Everyone’s financial situation is different, and how much money you would like to spend on a trip is a very personal thing. Therefore, nobody can tell you exactly which trip is the right choice for you, or how much you should spend while you are away.

You have the best chance of enjoying your time away if you are comfortable with how much money you are spending – nothing can spoil a city break like realising you’ve just spent next month’s rent on a boat ride and a museum ticket.

There is a common misconception that every city in Europe is expensive. This is patently untrue. Europe is made up of 50 countries, with many cities worth visiting, so while some may be on the pricey side, others will fall well within your budget.

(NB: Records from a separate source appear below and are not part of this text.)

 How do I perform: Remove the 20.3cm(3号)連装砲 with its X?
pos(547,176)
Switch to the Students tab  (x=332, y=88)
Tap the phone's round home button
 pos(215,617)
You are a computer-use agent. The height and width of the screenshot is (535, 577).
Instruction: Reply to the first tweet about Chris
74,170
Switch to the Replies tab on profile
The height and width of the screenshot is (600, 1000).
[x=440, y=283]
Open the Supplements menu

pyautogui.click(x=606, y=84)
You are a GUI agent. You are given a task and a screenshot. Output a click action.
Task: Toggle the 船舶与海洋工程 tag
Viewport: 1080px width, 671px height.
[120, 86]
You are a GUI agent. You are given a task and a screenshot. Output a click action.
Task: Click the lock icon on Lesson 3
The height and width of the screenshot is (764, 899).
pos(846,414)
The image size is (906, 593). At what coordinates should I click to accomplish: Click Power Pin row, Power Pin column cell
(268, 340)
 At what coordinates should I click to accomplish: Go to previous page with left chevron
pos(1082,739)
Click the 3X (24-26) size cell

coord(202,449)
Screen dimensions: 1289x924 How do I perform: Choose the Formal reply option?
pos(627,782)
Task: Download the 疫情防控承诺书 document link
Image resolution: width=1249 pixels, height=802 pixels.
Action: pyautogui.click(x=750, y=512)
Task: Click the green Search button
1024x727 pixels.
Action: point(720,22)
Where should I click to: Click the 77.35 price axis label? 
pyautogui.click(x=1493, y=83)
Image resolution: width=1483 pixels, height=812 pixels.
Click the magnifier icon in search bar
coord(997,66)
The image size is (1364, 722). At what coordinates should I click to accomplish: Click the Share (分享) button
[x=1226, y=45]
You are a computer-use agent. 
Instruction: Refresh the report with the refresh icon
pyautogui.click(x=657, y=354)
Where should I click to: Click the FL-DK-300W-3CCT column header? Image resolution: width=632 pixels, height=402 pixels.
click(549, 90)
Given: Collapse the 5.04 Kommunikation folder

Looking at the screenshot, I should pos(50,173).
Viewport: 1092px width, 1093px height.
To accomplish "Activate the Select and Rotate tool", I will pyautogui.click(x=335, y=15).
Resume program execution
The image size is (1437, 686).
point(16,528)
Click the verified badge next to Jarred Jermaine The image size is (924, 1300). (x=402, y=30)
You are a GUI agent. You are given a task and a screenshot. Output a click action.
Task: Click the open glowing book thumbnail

Some cities are renowned for being expensive, though, and may not be the best option if you want a guaranteed cheap break. Cities that fall into this category are Oslo, Copenhagen and Paris – amazing, but perhaps too expensive.

The best place to start when planning your budget is figuring out what you are and aren’t willing to skimp on. Are you happy staying in a basic hostel and using a shared bathroom, or is it imperative that you have a nice hotel with an en-suite? Are you happy grabbing fast food and packing sandwiches in your bag, or is a slap-up meal absolutely necessary?

Do you prefer to explore free exhibitions and open places, or is the city’s most expensive museum at the top of your list? Once you have decided in which areas you want to save money, you can start looking for the best deals.

Here are three cities you should consider for a cheap city break, and a few tips to help you get the most out of your trip without spending a lot of money.



Krakow is not the capital city of Poland, but it is arguably the most impressive. With cheap accommodation and a wealth of free or reasonably priced attractions, it is a great place to go if you want to soak up some European charm and atmosphere without breaking the bank.

As it is a popular city on the routes of many backpackers and gap year travellers, there is an abundance of cheap downmarket accommodation, including hostels, B&Bs and apartments.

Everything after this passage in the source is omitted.